Data Science Immersive

Welcome to Data Science! We are building a global community of lifelong learners who are excited about using data to solve real world problems.

In this program, you’ll take on real world problems by analyzing data sets for insights and presenting findings using statistics, programming, data modeling, and business knowledge.

Course Value Proposition

This course is designed to give you the deep dive into the world of Data Science, focusing on the ability to analyze and convey data-driven facts in order to predict what happens next using modeling and pattern recognition. Our course prepares students to take full-time roles as Data Analysis, Data Scientists, Business Intelligence Analysts, and other roles that require advanced fluency with data. Our projects immerse students in formal data-driven scenarios in order to help them create a polished portfolio of work showcasing their ability to create and communicate machine learning insights.

What Our Students Learn

  • Data Analysis & Python:
  • Perform visual and statistical analysis on data using Python and its associated libraries and tools.
  • Machine Learning & Modeling Techniques:
  • Explore the differences between supervised and unsupervised learning through the application of various modeling techniques such as classification, regression, and clustering.
  • Git, SQL, & Relational Databases:
  • Gather, store, and organize your data using the data science toolkit: SQL, Git, and UNIX.
  • Critical Thinking & Synthesis:
  • Apply your analysis and modeling skills to real world data problems in fields like finance, marketing, and public policy.
  • Visualization, Presentation, & Reporting:
  • Learn to create reproducible presentations and reports and use data visualisation tools to present your findings to key stakeholders.

By the End of This Course, Students Will Be Able To:

  • Collect, extract, query, clean, and aggregate data for analysis
  • Perform visual and statistical analysis on data using Python and its associated libraries and tools.
  • Build, implement, and evaluate data science problems using appropriate machine learning models and algorithms
  • Use appropriate data visualization tools to communicate findings
  • Present clear and reproducible reports to stakeholders
  • Identify big data problems and understand how distributed systems and parallel computing technologies are solving these challenges.
  • Apply question, modeling, and validation problem solving processes to datasets from various industries to gain insight into real-world problems and solutions.

To Get Started

Please take at least 1 hour to read through the following on-boarding documents, in the order provided, to get a better understanding of your responsibilities as an instructor, student responsibilities, and the scope, sequence, and value proposition of this course. Each document links to the next at the bottom of the file!

Document Description
Students Student personas and course demographics
Materials What we provide and what you should build
Format Course syllabus and schedule
Projects & Assessments Course projects and grading expectations
Expectations Planning and communication responsibilities
Technology Tools used in this course
Supplemental Resources Common course issues and suggestions

After reading these docs, we welcome you to jump into the #dsi-instructors channel on Slack and join the conversation!
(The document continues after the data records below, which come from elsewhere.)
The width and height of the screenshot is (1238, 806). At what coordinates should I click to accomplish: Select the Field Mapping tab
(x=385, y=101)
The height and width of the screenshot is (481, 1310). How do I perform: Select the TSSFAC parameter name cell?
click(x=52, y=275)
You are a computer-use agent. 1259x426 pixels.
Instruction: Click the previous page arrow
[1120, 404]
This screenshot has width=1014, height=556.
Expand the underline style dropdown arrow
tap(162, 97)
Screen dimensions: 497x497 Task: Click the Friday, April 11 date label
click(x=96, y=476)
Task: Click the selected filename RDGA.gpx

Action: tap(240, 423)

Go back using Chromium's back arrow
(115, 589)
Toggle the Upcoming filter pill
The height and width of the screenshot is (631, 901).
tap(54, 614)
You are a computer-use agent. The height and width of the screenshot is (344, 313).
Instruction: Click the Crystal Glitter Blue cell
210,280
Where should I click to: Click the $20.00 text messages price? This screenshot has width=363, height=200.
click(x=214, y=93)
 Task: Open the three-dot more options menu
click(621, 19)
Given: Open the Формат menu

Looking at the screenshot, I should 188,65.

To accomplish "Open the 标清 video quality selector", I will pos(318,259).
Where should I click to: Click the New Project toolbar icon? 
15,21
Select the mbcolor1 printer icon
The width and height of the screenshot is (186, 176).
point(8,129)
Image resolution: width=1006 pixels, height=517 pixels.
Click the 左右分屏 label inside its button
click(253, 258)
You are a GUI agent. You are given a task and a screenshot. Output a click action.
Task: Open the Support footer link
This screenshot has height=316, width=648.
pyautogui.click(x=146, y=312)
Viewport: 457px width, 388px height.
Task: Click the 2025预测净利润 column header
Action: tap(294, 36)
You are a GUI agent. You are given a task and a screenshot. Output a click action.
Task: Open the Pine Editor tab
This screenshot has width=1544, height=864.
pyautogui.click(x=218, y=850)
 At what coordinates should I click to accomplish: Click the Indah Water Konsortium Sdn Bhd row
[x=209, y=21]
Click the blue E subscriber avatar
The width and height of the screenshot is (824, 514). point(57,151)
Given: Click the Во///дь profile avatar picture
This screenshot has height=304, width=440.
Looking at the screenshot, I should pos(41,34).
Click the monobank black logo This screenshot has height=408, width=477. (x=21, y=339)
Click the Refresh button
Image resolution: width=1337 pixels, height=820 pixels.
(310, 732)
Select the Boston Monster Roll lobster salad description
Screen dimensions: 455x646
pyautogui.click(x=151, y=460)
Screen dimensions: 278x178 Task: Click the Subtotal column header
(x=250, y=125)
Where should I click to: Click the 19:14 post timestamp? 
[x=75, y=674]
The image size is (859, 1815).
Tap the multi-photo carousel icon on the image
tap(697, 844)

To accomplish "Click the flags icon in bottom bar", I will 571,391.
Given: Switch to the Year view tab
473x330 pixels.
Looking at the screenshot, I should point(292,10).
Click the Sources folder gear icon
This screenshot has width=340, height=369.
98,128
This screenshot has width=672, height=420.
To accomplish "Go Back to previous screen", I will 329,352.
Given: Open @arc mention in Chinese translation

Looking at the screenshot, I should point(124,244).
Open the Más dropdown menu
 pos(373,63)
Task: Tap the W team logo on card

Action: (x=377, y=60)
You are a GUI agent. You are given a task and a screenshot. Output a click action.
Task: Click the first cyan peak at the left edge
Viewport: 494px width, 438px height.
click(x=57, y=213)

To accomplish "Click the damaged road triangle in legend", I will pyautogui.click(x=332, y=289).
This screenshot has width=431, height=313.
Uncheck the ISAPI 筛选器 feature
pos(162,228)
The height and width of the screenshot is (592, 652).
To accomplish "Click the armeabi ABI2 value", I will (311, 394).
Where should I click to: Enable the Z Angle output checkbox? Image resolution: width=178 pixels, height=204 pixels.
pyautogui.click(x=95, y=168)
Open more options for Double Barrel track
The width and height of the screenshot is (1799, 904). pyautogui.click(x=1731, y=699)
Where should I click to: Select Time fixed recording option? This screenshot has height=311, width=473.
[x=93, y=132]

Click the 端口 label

⑃ Forking and Collaborating

The structure of this repository provides a way for us to organize our information and resources.

We encourage the teaching team for each cohort to fork this repository directly, and use it to create resources for your own instance. Please make sure to submit new materials back to the master so we can share them with students and instructors world-wide!

If you have any questions about the organization of resources, or about the scope of our curriculum, feel free to open an issue.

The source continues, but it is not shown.